What earns the score
  • No cookie consent banner needed — GDPR, CCPA, and PECR compliant out of the box
  • Single-screen dashboard is readable by clients and executives without training
  • Tracking script is under 1KB versus GA4's ~50KB, with no measurable page load impact
  • Public dashboard sharing works well for transparent indie projects and agency client reporting
  • Self-hosting via Docker gives full data sovereignty with no third-party access
Where it falls short
  • Replaces a free tool — GA4 is $0 and Plausible starts at $9/month for 10K pageviews
  • No conversion funnel analysis, audience segmentation, or attribution modeling
  • No direct integration with Google Ads or Facebook Ads for paid campaign attribution
  • Cookieless tracking can undercount sessions in scenarios where GA4 would capture them
  • Does not replace Hotjar, Mixpanel, or Amplitude for behavioral or product analytics

How it compares

ToolScoreTierFrom
Google AnalyticsGoogle Analytics 90 Essential Custom
MixpanelMixpanel 70 Strong Free
Fathom AnalyticsFathom Analytics 66 Situational $15/user
PlausiblePlausible 66 Situational $9/user

Frequently asked questions

How does Plausible compare to GA4?

Plausible is simpler, privacy-first, and GDPR compliant without a consent banner. GA4 is free, has deeper funnel analysis, audience segmentation, and integrates with Google Ads. For B2B SaaS teams with complex attribution needs, GA4 wins. For content sites and teams that want a dashboard non-technical stakeholders can read without training, Plausible wins.
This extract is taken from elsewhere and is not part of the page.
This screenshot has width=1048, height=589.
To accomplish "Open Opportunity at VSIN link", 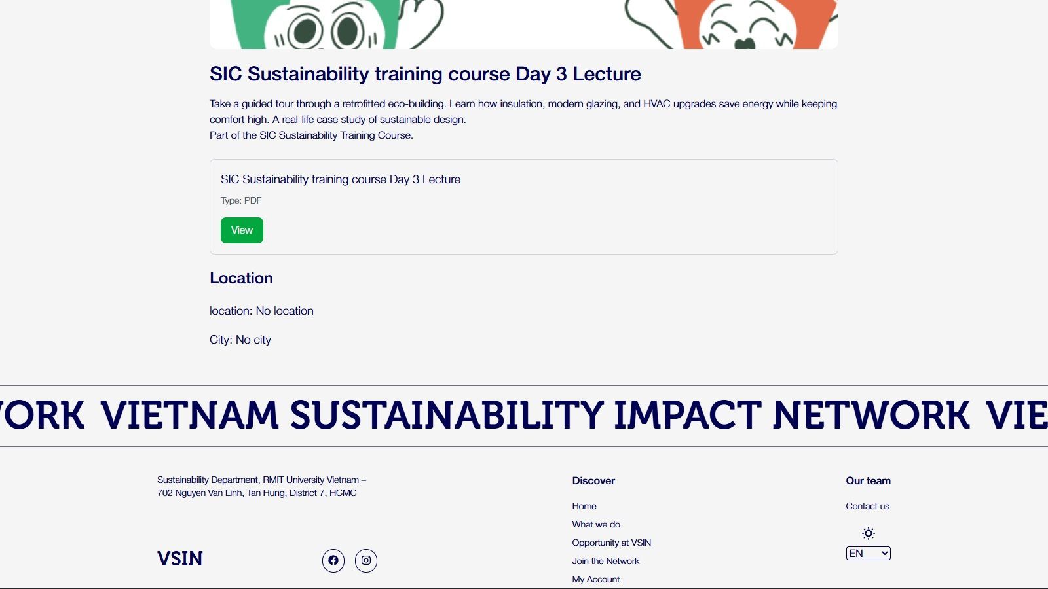I will 611,543.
Does Plausible require a cookie consent banner?

No. Plausible is cookieless — it does not store personal data or use cookies, so GDPR, CCPA, and PECR compliance is built in. You do not need a consent banner. Removing that banner removes a real UX friction point on EU-facing sites and can improve landing page conversion rates by 1–3%.

How much does Plausible cost?

At 10,000 monthly pageviews, the Starter plan is $9/month, Growth is $14/month, and Business is $19/month, with an Enterprise tier priced on request. Prices scale up as your pageview volume grows. There is no free hosted plan, only a 30-day free trial. The self-hosted Community Edition is free to run on your own infrastructure.
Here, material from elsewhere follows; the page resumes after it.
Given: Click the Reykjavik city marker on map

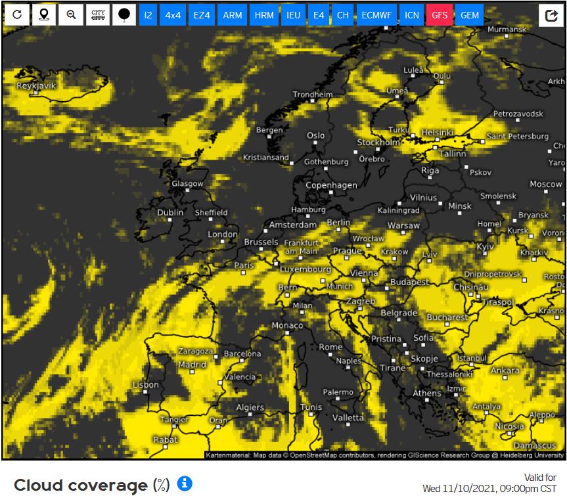Looking at the screenshot, I should click(x=36, y=93).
Can I self-host Plausible?

Yes. Plausible's Community Edition is open-source under GPLv3 and self-hosted via Docker. Your data stays in your own infrastructure with no third-party access. For most teams, the $9/month hosted tier is worth it to avoid managing infrastructure. Self-hosting is the correct choice for organizations with strict data residency requirements.

Does Plausible replace Hotjar or Mixpanel?

No. Plausible tracks pageviews, traffic sources, and custom events. It does not do heatmaps, session recordings, user journey analysis, or product analytics. It tracks traffic, not behavior. For product analytics, Mixpanel or Amplitude are the correct tools alongside Plausible, not instead of it.

Is Plausible good for tracking custom events?

Yes, within limits. Plausible supports custom event goals for tracking signups, button clicks, and form completions. Implementation is a single JavaScript function call. It is not as flexible as GA4's event schema but covers common conversion tracking without configuration complexity. Most content and marketing teams find it sufficient.

Is Plausible open source?

Yes. Plausible's codebase is published on GitHub under the GNU Affero General Public License v3 (AGPLv3). The hosted version at plausible.io is a commercial product; the Community Edition is free to self-host. The open-source license means you can audit every line of tracking code — a meaningful trust signal for privacy-focused teams.